> [Assigned task]
Substitute "adolescents" for "teenagers" in the blog post, and write out the passage starting with "Floating time" and going on through "is shockingly difficult.".

> [Reading passage]
# # # #

Floating time

My most recent facebook post was:

the transition from the very urgent reality that is “must take care of 150 teenagers in rural Nica making media and art” to the very solitary “must write 4 pages to turn in on Wednesday about those 150 youth” is shockingly difficult.

Except, its true. It is so true. It’s easy to be jolted out of bed at 3 am because someone has intense stomach pains in their lower bellies, enough to wake up host mom who is now hysterical on the phone. It’s easy to stay up till 3 am downloading videos for media youth to watch at 7 am the next morning, because there’s always Battery (a Nicaraguan energy drink. don’t judge). It’s easy to run on no sleep, no food, no personal space; because there’s Maribel’s house to escape to, there’s rocking chairs and hammocks, there’s frozen apple juice and mostly, there’s a hundred and fifty youth depending on you to spin some magic in an old, dusty gathering hall with overgrown grass outside and bats flying behind the stage. And when it doubt, there’s always the best of mentors to call at IO, and you have the number memorized, and you know who to call for what pep talk: KK when you need a calm, steady voice to help you organize and think and get through; Sara when you have a crazy idea you need someone to say yes to or when you need a little bit of vision and to be reminded how you are a part of it; Kate when you need a reality check or when you have a problem real knotted up and tangled. But mostly, when you need a little inspiration, there’s communities to visit, youth to watch lead talleres. When you need some stimulation, there’s tech problems to solve, Plan gossip to be immersed in, and youth encuentros to invent and plan. When you need a laugh and some food and a little TLC, there’s Maribel’s hammock to lay in, her five year old to dance with, and her baby to cuddle with.

# # # #

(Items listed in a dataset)
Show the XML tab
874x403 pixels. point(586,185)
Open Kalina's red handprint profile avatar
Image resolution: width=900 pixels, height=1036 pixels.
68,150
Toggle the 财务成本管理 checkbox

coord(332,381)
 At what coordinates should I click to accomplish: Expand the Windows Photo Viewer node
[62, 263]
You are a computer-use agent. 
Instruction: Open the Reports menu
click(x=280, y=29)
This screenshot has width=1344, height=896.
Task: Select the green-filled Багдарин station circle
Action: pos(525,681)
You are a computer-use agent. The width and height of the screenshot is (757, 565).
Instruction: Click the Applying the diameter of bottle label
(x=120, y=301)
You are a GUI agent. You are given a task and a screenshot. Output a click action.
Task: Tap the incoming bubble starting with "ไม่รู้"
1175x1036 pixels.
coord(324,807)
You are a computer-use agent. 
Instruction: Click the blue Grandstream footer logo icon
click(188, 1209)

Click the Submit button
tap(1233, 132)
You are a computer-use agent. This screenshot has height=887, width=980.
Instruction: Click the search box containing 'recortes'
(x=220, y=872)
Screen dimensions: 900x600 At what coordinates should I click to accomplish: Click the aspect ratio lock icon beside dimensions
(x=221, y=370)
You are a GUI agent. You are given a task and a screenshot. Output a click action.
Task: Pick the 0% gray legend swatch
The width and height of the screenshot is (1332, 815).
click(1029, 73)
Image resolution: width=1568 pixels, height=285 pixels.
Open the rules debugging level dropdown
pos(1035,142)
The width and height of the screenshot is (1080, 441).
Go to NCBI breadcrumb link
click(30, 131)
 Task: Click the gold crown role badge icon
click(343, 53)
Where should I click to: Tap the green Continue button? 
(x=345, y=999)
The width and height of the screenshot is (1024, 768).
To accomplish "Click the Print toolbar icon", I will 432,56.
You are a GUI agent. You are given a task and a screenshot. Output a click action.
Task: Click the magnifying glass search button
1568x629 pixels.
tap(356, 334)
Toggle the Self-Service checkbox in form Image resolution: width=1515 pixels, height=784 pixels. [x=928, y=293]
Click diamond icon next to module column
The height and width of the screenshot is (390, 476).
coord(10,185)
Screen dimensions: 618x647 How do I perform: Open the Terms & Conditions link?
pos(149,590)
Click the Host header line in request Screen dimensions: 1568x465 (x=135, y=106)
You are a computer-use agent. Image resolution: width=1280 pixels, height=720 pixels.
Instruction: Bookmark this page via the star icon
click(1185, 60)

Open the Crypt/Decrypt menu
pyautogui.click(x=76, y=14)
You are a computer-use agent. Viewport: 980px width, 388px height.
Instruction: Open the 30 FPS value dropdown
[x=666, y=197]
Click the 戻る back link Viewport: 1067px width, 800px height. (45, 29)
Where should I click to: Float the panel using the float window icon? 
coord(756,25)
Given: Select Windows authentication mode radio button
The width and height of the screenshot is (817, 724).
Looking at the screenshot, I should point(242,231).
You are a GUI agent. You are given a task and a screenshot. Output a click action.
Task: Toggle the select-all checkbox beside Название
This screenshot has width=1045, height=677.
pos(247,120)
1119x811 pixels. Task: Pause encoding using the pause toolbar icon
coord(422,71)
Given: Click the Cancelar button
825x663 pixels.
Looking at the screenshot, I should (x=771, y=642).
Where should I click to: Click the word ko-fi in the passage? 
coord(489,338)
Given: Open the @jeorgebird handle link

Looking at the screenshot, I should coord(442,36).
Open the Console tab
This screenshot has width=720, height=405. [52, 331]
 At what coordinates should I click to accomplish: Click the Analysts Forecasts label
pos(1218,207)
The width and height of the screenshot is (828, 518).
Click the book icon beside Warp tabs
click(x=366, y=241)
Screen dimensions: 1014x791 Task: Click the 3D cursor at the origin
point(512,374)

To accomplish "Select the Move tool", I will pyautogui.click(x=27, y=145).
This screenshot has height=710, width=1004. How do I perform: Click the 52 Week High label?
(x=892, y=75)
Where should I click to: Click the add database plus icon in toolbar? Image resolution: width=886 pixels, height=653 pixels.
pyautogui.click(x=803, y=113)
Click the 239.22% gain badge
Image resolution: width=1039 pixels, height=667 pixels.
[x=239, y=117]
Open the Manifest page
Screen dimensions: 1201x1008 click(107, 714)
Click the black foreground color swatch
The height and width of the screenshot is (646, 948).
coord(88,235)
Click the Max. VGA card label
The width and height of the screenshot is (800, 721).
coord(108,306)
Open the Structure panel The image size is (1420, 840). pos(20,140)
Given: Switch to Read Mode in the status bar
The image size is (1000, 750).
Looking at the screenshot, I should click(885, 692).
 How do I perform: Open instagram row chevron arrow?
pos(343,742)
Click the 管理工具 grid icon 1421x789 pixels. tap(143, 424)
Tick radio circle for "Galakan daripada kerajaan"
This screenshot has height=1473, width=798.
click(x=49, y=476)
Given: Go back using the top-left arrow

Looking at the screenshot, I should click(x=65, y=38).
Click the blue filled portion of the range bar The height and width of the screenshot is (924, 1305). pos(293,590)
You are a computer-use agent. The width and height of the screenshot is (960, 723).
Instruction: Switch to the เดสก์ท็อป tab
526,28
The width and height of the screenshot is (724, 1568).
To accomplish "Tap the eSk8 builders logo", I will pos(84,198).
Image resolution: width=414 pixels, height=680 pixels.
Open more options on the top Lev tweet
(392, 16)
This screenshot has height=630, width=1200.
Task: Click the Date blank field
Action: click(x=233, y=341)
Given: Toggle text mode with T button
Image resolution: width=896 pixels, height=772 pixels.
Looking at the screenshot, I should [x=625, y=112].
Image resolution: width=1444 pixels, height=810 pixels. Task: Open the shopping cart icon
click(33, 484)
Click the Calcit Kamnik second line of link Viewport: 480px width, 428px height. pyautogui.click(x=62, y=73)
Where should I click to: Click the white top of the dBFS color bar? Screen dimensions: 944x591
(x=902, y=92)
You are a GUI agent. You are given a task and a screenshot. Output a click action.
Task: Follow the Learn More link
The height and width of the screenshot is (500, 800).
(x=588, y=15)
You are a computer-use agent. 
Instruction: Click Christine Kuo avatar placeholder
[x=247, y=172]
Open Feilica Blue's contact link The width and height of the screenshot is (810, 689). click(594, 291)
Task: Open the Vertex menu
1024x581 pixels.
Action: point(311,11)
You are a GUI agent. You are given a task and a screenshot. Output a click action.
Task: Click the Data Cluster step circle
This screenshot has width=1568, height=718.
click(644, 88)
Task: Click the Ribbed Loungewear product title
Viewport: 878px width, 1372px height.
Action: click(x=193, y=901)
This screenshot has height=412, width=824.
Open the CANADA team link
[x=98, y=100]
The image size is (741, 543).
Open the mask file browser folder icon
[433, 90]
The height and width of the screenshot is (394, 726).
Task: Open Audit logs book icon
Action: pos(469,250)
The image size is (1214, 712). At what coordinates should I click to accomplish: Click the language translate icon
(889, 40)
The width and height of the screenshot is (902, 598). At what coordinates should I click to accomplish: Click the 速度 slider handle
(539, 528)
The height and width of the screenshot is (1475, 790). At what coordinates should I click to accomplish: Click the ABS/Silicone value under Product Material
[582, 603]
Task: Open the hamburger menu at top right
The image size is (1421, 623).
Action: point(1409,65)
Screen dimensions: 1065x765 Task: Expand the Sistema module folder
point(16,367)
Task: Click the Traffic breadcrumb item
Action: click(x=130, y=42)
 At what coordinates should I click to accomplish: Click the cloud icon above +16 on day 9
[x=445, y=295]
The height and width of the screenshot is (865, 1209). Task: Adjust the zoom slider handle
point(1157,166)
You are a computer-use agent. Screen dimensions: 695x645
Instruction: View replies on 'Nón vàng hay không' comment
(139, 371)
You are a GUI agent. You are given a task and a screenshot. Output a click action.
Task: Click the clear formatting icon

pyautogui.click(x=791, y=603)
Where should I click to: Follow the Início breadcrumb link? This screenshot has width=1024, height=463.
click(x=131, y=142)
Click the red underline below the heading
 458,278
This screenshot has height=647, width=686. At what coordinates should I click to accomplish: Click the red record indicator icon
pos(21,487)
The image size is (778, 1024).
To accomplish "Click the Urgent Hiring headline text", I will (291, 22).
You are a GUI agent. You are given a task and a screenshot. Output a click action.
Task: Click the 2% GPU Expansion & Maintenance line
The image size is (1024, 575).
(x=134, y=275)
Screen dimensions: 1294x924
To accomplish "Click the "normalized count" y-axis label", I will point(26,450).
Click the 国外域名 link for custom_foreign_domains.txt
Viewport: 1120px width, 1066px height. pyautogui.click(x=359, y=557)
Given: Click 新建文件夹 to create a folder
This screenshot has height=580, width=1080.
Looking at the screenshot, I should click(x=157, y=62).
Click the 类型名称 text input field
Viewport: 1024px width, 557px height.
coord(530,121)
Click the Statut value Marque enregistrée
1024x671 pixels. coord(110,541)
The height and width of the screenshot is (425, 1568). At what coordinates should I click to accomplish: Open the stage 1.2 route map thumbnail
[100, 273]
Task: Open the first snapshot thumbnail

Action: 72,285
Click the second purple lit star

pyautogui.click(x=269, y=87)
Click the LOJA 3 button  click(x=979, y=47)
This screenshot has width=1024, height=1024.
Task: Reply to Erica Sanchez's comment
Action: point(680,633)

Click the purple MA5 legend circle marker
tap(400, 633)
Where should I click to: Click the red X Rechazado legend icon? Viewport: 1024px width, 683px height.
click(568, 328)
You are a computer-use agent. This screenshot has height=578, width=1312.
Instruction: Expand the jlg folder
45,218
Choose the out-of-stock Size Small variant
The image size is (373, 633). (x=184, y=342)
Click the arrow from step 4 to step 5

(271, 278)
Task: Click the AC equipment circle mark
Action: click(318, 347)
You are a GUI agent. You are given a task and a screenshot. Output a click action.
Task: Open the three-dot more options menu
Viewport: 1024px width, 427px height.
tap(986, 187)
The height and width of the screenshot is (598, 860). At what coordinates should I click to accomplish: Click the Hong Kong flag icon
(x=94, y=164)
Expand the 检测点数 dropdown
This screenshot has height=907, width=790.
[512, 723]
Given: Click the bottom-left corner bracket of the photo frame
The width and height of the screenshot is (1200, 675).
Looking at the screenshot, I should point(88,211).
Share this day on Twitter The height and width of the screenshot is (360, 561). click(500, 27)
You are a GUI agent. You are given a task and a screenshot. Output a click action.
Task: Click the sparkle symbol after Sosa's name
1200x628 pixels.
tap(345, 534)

# # # #

> [Your response]
Floating time

My most recent facebook post was:

the transition from the very urgent reality that is “must take care of 150 adolescents in rural Nica making media and art” to the very solitary “must write 4 pages to turn in on Wednesday about those 150 youth” is shockingly difficult.